- Problem requirements:
Report each line of the entries below that includes "March".

- Input records:
▽

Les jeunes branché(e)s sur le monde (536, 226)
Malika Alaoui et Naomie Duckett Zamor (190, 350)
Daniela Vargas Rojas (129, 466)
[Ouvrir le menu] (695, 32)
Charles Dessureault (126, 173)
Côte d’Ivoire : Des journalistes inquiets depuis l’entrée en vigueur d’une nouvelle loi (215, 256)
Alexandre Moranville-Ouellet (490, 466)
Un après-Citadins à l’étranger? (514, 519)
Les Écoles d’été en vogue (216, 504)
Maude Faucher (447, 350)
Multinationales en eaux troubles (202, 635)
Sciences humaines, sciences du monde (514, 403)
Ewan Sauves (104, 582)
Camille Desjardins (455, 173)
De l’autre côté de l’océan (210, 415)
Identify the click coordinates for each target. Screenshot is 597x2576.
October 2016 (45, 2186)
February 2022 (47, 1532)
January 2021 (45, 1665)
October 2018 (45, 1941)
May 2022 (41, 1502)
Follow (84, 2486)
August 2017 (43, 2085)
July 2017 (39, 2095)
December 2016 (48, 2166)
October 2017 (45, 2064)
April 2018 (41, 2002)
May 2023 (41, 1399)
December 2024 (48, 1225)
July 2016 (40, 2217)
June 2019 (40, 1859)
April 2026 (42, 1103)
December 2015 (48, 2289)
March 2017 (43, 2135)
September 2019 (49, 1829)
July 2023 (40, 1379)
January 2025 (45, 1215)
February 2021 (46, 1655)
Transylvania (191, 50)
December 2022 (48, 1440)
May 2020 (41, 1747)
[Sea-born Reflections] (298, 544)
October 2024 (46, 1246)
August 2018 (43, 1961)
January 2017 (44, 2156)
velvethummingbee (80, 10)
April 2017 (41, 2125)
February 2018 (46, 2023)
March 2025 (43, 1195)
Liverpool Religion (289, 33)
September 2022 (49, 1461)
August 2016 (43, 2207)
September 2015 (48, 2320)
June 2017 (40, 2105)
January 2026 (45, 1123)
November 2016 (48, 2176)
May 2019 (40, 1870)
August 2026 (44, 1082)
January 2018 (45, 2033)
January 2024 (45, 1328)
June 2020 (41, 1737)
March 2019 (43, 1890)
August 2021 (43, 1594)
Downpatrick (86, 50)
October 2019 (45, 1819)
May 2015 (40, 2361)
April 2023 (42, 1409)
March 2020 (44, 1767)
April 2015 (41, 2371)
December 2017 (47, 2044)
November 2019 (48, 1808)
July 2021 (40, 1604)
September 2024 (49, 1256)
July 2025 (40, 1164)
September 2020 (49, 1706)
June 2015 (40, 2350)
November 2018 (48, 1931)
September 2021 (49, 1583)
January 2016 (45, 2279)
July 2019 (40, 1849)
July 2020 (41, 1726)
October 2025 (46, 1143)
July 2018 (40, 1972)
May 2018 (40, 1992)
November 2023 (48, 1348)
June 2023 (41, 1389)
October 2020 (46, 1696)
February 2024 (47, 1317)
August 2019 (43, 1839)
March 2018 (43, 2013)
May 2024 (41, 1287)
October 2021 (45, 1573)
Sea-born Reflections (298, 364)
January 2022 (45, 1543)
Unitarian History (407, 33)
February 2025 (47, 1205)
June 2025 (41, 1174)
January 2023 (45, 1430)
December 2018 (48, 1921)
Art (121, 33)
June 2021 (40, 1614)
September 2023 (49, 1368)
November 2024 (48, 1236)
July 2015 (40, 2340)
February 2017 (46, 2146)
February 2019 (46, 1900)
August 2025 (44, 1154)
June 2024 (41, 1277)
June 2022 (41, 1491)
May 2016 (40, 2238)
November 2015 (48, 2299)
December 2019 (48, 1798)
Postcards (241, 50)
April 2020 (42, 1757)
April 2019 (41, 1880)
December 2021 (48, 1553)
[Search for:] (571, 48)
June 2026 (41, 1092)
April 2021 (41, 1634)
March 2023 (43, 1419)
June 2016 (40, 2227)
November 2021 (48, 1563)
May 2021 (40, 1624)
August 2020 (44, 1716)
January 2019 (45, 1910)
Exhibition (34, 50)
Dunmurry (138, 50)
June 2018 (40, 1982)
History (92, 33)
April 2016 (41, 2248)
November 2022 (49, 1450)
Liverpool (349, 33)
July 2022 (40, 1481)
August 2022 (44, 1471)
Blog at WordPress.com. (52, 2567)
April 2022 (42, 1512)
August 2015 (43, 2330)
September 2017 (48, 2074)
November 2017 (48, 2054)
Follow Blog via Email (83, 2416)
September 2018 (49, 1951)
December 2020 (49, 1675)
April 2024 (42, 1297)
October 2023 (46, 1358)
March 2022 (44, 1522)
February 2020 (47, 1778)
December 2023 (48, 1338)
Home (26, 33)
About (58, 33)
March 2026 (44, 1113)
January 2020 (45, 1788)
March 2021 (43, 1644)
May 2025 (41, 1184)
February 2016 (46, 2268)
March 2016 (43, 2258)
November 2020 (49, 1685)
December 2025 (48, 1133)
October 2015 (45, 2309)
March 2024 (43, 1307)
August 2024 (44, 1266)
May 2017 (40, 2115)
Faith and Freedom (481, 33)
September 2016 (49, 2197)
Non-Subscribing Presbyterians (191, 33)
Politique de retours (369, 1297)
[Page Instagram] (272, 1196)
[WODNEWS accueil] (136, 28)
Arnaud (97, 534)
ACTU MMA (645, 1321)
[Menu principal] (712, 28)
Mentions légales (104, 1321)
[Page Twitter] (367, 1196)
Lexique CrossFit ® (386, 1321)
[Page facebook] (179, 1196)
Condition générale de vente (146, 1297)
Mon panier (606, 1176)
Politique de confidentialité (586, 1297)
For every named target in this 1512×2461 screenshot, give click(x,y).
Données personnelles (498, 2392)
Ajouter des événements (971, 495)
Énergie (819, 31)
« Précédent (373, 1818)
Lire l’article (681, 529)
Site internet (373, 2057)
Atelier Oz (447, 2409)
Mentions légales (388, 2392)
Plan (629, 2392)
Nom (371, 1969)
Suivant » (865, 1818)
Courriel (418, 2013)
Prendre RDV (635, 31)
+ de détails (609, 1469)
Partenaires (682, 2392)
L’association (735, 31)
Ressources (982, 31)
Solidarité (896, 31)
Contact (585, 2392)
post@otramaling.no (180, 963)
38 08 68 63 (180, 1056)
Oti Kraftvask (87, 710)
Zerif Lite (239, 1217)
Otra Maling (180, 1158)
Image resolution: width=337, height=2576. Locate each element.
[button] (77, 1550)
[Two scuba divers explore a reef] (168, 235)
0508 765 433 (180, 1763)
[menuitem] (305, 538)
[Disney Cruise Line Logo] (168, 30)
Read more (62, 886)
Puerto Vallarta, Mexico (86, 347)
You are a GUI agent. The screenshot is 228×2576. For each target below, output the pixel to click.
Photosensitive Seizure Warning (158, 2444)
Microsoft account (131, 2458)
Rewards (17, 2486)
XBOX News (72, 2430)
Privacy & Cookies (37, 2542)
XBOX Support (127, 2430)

△

- Written solution:
March 2017 (43, 2135)
March 2025 (43, 1195)
March 2019 (43, 1890)
March 2020 (44, 1767)
March 2018 (43, 2013)
March 2023 (43, 1419)
March 2022 (44, 1522)
March 2026 (44, 1113)
March 2021 (43, 1644)
March 2016 (43, 2258)
March 2024 (43, 1307)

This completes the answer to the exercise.